● **TAREFA A**:
Por favor, transforme em uma lista numerada o trecho dos registros que vai da linha que contém "Task: Click the scale" até a linha que contém "[x=705, y=688]", incluindo ambas e omitindo as linhas em branco.

----

O jornalista, de 33 anos, se demitiu, depois de admitir o golpe. Ele escrevia para a revista há sete anos e ganhou inúmeros prêmios por seu jornalismo investigativo, incluindo o de “Jornalista do Ano da CNN em 2014”. No início deste mês, ele ganhou outro prêmio, o Reporterpreis (Repórter do ano) da Alemanha, com a história sobre um jovem garoto sírio. Os jurados elogiaram o trabalho por sua “leveza, poesia e relevância”. Desde então, especulou-se que todas as fontes de sua reportagem eram, na melhor das hipóteses, nebulosas, e muito do que ele escreveu teria sido inventado.

Mas como a revista descobriu? A falsificação veio à tona depois que um colega, que trabalhou com ele em uma reportagem ao longo da fronteira EUA-México, levantou suspeitas sobre alguns dos detalhes da reportagem de Relotius, tendo dúvidas sobre ele por algum tempo. O colega Juan Moreno, jornalista que há anos trabalha para a Der Spiegel no exterior, eventualmente localizou duas supostas fontes citadas extensivamente por Relotius no artigo, que foi publicado em novembro. Ambas disseram que nunca se encontraram com Relotius. Também foi descoberto, numa investigação posterior, que Relotius havia mentido que teria visto uma placa pintada à mão, na fronteira, que dizia “os mexicanos ficam de fora”.

Outras histórias fraudulentas incluíam uma sobre um prisioneiro iemenita na Baía de Guantánamo e uma sobre o astro do futebol americano Colin Kaepernick.

O que fez a revista

Em um denso artigo, a Spiegel, que vende cerca de 725 mil exemplares impressos por semana (uma das quatro maiores do mundo) e tem um público online de mais de 6,5 milhões, disse estar "chocada" com a descoberta e pediu desculpas a seus leitores e a qualquer um que tenha sido objeto de “citações fraudulentas, detalhes pessoais inventados ou cenas inventadas em lugares fictícios”.

----

● **TAREFA B**:
Segundo o texto sobre a fraude na revista, quantos exemplares impressos a Spiegel vende por semana?

● **DADOS DA TAREFA**:
----

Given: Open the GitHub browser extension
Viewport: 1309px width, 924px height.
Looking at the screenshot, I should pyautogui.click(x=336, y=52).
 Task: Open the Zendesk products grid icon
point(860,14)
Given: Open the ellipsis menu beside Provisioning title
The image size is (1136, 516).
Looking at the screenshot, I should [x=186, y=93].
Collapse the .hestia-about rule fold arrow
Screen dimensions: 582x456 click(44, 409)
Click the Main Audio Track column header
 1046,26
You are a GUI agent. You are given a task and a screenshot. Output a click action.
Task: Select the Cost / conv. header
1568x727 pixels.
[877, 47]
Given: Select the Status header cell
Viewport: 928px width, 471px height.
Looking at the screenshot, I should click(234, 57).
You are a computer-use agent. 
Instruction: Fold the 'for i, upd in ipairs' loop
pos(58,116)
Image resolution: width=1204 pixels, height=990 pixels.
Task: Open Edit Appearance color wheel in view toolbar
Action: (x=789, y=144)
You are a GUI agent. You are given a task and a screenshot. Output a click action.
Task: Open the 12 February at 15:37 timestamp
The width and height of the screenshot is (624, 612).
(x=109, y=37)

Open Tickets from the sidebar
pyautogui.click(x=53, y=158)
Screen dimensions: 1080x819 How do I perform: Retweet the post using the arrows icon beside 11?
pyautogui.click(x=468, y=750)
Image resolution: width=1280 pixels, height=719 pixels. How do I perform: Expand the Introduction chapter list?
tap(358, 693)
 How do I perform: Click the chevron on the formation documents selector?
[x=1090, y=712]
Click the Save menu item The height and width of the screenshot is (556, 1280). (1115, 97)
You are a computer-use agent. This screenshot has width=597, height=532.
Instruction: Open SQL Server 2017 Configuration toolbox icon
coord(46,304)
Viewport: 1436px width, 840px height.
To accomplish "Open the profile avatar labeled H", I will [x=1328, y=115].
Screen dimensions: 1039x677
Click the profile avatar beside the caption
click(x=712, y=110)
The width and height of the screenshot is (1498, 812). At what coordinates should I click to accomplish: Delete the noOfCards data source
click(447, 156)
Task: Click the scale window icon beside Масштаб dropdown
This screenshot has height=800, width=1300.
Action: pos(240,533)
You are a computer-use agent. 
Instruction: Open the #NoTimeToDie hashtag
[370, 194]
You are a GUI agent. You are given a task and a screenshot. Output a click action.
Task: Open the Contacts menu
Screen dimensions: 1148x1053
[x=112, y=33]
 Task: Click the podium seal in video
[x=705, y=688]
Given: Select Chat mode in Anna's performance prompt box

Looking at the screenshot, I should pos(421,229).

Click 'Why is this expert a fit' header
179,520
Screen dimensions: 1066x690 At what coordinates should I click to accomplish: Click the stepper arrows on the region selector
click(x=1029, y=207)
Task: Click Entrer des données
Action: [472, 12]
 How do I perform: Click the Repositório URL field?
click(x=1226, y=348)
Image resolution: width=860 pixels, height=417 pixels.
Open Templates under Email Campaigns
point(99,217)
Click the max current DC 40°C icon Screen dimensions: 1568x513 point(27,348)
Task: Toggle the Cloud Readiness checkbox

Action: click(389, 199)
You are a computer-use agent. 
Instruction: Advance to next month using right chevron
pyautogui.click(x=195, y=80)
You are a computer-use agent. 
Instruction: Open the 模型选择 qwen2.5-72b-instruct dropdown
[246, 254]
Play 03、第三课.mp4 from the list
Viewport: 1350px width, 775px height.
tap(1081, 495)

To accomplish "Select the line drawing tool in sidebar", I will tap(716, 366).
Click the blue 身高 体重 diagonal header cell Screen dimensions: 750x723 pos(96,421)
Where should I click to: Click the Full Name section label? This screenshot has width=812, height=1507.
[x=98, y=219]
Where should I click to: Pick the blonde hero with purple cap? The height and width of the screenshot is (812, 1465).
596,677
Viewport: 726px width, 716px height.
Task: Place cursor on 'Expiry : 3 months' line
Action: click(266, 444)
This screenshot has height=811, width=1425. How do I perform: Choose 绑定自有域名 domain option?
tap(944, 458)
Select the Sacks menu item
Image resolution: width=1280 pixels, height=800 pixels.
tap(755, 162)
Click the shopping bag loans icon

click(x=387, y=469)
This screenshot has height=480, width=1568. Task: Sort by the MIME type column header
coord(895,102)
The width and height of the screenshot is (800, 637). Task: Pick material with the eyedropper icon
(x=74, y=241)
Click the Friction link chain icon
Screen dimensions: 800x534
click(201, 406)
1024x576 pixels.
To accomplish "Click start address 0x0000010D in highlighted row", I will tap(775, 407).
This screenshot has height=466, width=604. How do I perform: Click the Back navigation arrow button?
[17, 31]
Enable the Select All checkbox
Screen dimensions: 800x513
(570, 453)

----

● **RESPOSTA A**:
1. Task: Click the scale window icon beside Масштаб dropdown
2. This screenshot has height=800, width=1300.
3. Action: pos(240,533)
4. You are a computer-use agent. 
5. Instruction: Open the #NoTimeToDie hashtag
6. [370, 194]
7. You are a GUI agent. You are given a task and a screenshot. Output a click action.
8. Task: Open the Contacts menu
9. Screen dimensions: 1148x1053
10. [x=112, y=33]
11.  Task: Click the podium seal in video
12. [x=705, y=688]

● **RESPOSTA B**:
Cerca de 725 mil exemplares.